_Action item_: Which lines of the records contain the word "above"? Copy each one.
-------- Data to use --------
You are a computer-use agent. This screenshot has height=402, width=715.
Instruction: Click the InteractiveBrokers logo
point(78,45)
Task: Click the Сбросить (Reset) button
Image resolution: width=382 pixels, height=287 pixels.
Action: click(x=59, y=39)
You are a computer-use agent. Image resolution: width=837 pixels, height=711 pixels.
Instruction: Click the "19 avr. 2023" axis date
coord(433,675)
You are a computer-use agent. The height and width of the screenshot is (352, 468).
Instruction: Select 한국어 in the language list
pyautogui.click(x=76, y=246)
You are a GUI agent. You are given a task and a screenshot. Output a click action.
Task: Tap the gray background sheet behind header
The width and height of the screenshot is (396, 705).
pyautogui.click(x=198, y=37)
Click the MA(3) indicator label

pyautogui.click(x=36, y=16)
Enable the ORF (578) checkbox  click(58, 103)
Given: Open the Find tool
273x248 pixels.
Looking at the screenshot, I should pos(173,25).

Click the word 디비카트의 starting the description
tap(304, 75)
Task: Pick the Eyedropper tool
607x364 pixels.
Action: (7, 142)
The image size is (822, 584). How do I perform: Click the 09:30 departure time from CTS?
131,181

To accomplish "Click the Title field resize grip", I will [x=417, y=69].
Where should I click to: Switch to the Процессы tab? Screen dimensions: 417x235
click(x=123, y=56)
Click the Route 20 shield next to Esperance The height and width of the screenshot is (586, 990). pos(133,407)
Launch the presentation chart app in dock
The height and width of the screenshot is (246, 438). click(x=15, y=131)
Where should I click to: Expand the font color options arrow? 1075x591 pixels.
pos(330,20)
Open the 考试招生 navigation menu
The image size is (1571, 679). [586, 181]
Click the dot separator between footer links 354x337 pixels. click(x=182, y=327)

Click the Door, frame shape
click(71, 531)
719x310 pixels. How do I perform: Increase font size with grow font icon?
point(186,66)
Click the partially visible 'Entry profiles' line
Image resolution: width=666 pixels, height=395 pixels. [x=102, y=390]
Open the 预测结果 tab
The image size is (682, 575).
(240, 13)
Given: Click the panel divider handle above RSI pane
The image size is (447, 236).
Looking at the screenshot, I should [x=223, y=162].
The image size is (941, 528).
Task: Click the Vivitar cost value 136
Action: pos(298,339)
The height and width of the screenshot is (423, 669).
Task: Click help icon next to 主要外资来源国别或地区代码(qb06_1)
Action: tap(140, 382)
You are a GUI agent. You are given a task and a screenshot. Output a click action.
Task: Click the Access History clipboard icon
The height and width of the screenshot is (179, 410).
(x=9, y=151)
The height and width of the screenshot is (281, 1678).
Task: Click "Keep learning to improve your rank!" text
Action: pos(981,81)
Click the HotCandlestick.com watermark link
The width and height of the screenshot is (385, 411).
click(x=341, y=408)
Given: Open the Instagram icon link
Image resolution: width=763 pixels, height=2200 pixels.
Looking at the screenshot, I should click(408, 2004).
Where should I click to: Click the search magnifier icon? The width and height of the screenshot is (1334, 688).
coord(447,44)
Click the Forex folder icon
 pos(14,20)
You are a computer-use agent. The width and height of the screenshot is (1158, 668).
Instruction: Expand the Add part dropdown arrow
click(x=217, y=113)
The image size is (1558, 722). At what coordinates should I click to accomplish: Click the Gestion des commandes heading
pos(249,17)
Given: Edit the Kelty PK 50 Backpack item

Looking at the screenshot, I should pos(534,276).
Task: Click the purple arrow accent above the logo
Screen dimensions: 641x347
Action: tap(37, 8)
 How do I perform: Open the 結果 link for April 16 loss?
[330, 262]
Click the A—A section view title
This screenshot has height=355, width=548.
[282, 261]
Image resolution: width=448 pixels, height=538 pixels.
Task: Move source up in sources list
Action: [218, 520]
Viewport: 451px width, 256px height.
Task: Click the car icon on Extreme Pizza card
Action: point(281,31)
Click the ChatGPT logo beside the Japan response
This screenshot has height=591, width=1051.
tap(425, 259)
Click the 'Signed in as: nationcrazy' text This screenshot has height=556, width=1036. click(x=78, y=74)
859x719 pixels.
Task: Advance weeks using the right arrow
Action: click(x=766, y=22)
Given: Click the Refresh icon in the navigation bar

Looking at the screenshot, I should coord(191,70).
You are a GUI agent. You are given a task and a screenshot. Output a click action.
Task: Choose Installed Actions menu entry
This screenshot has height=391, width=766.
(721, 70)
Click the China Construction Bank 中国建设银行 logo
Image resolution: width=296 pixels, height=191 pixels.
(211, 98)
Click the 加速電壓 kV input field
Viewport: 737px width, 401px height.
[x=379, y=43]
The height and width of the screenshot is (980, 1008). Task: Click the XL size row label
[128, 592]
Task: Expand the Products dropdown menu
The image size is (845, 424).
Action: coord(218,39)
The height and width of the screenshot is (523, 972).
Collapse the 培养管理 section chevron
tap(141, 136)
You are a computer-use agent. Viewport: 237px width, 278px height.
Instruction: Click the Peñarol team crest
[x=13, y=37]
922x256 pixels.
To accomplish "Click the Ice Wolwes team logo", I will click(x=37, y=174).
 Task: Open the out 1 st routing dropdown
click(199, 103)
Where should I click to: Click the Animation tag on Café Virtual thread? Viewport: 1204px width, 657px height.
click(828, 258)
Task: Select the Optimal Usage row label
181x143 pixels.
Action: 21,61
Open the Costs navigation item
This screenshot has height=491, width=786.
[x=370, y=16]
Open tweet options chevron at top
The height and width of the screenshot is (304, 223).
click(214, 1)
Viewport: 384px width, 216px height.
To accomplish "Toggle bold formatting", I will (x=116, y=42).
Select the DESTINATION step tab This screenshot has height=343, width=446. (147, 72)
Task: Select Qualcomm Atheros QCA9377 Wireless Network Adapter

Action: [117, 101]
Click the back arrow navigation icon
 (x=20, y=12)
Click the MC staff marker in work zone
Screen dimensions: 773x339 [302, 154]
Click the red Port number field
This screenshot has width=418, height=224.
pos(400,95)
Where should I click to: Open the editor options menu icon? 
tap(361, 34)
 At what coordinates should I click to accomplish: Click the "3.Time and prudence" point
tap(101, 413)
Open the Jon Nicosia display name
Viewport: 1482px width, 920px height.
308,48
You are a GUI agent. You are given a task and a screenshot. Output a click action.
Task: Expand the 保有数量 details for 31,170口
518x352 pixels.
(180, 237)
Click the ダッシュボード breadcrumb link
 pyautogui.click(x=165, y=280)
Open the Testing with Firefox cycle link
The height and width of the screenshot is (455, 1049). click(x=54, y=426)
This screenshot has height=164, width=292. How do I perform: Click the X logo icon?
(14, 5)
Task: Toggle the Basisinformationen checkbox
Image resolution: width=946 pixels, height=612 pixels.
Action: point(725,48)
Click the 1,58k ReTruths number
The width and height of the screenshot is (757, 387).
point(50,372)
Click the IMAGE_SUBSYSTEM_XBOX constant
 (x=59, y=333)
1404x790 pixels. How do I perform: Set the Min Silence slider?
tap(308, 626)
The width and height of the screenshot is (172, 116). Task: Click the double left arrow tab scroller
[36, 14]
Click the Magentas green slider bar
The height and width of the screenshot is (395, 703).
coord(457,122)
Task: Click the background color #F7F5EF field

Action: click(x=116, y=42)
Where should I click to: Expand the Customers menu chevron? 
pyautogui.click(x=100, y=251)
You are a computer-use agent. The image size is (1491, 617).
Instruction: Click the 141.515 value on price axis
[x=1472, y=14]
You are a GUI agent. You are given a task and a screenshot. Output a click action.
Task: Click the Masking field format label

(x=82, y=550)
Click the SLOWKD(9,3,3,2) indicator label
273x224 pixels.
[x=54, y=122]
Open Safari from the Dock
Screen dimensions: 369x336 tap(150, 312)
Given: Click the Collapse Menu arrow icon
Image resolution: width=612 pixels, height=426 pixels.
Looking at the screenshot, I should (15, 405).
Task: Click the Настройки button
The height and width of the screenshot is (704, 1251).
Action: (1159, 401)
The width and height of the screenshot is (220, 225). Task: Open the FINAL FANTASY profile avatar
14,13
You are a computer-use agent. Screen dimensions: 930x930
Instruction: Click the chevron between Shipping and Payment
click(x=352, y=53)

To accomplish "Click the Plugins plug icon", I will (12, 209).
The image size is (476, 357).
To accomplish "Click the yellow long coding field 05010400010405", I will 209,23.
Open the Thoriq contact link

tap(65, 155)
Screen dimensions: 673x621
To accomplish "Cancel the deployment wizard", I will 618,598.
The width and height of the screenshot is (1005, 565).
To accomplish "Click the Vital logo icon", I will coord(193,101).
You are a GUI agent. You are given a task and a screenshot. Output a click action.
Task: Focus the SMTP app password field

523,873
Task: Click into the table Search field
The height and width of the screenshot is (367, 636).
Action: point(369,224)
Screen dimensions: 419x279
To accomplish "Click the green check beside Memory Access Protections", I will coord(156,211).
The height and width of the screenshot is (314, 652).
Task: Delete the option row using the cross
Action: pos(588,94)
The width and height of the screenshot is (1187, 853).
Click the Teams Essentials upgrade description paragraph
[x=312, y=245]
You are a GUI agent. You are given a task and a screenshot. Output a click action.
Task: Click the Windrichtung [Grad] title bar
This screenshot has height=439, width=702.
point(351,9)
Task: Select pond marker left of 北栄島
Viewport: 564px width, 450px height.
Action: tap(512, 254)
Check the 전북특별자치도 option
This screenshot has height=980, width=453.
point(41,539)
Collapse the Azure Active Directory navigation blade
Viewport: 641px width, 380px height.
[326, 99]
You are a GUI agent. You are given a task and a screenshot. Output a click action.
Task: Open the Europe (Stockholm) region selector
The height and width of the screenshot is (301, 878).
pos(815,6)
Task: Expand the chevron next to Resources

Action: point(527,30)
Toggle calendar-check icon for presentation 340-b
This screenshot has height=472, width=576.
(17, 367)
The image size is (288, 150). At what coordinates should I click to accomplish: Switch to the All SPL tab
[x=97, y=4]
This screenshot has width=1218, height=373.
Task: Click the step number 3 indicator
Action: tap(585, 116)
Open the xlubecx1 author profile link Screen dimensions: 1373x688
--------
_Written solution_:
Given: Click the panel divider handle above RSI pane
Task: Click the purple arrow accent above the logo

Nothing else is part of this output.